## WHAT TO DO
Each line from the one that contains "Image resolution: width=335" to the end of the material must be set down exactly, and no line before it.

-- DATA UNDER STUDY follows --

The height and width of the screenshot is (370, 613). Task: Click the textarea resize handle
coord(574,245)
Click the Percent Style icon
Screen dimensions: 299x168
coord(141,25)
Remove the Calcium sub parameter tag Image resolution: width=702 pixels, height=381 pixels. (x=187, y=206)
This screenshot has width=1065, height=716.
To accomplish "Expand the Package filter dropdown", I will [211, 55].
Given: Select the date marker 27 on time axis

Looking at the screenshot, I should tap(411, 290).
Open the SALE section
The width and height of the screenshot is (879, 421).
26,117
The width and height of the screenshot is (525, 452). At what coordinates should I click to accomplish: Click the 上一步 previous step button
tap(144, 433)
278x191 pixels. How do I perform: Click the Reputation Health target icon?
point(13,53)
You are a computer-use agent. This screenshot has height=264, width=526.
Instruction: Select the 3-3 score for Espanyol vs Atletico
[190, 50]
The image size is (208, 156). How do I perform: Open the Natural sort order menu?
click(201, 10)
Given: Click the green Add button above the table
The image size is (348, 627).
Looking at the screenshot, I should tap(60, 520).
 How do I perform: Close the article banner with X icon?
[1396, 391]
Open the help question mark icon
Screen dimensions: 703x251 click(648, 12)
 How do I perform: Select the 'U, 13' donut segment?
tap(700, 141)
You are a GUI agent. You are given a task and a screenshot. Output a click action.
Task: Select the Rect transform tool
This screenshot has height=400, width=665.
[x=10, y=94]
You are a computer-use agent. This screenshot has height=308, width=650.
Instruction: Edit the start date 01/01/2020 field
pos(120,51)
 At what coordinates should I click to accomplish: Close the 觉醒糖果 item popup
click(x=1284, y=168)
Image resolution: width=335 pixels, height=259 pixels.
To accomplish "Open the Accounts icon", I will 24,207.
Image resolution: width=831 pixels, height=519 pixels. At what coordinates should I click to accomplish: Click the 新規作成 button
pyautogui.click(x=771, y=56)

-- DATA UNDER STUDY concluded --

## EXERCISE SOLUTION
Image resolution: width=335 pixels, height=259 pixels.
To accomplish "Open the Accounts icon", I will 24,207.
Image resolution: width=831 pixels, height=519 pixels. At what coordinates should I click to accomplish: Click the 新規作成 button
pyautogui.click(x=771, y=56)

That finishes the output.